TEXT EXCERPT →
Content starts
Its successor Sion ("Zion"), edited by Solovaychik and Leon Pinsker, who subsequently bec me the exponent of pre-Herzlian Zionism,[1] attempted a different policy: to prove the case of the Jews by arraigning the anti-Semites and acquainting the Russian public with the history of Judaism. Sion, too, like its predecessors, had to give up the fight in less than a year.

[Footnote 1: See later, p. 330 et seq.]

After an interval of seven years a new attempt was made in the same city. The Dyen ("The Day") [1] was able to muster a larger number of contributors from among the increased ranks of the "titled" intelligenzia than its predecessors. The new periodical was bolder in unfurling the banner of emancipation, but it also went much further than its predecessors in its championship of Russification and assimilation. The motto of the Dyen was "complete fusion of the interests of the Jewish population with those of the other citizens." The editors looked upon the Jewish problem "not as a national but as a social and economic" issue, which in their opinion could be solved simply by bestowing upon this "section of the Russian people" the same rights which were enjoyed by the rest. The Odessa pogrom of 1871 might have taught the writers of the Dyen to judge more soberly the prospects of "a fusion of interests," had not a meddlesome censorship forced this periodical to discontinue its publication after a short time.

[Footnote 1: The name was meant to symbolize the approaching day of freedom. It was a weekly publication.]

The next few years were a period of silence in the Russian-Jewish press. [1] The rank and file of the Russian Jewish intellectuals, who formed the backbone of the reading public of this press, became indifferent to it. Living up conscientiously to the principle of a "fusion of interests," they failed to recognize the special interests of their own people, whose only duty they thought was to be Russified, i.e., obliterated and put out of existence. The better elements among the intelligenzia, however, looked with consternation upon this growing indifference to everything Jewish among the college-bred Jewish youth. As a result, a new attempt was made toward the very end of this period to restore the Russian-Jewish press. Three weeklies, the Russki Yevrey ("The Russian Jew"), the Razswyet ("The Dawn"), and later on the Voskhod ("The Sunrise"), were started in St. Petersburg, all endeavoring to gain the hearts of the Russian Jewish intelligenzia. In the midst of this work they were overwhelmed by the terrific cataclysm of 1881, which decided the further destinies of Jewish journalism in Russia.
Content ends
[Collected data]
Content starts
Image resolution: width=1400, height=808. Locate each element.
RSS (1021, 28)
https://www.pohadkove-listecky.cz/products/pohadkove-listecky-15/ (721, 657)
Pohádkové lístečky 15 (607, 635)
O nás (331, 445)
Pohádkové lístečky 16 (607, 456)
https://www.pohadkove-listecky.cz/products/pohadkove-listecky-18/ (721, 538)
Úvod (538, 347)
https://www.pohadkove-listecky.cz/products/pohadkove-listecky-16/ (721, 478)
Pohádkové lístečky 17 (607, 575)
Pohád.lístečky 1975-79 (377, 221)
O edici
Content ends
WORK ORDER A →
From the excerpt on the Russian-Jewish press, return the passage starting with "Its successor Sion" and going on through "than a year.".
WORK ORDER B →
Answer these questions from the excerpt on the Russian-Jewish press:
(i) Who edited Sion together with Solovaychik?
(ii) According to its footnote, how often was the Dyen published?
(iii) In which city were the three weeklies started?
WORK ORDER C →
List every periodical named in the excerpt on the Russian-Jewish press.

RESPONSE AREA A →
Its successor Sion ("Zion"), edited by Solovaychik and Leon Pinsker, who subsequently bec me the exponent of pre-Herzlian Zionism,[1] attempted a different policy: to prove the case of the Jews by arraigning the anti-Semites and acquainting the Russian public with the history of Judaism. Sion, too, like its predecessors, had to give up the fight in less than a year.

RESPONSE AREA B →
(i) Leon Pinsker
(ii) Weekly
(iii) St. Petersburg

RESPONSE AREA C →
Sion
Dyen
Russki Yevrey
Razswyet
Voskhod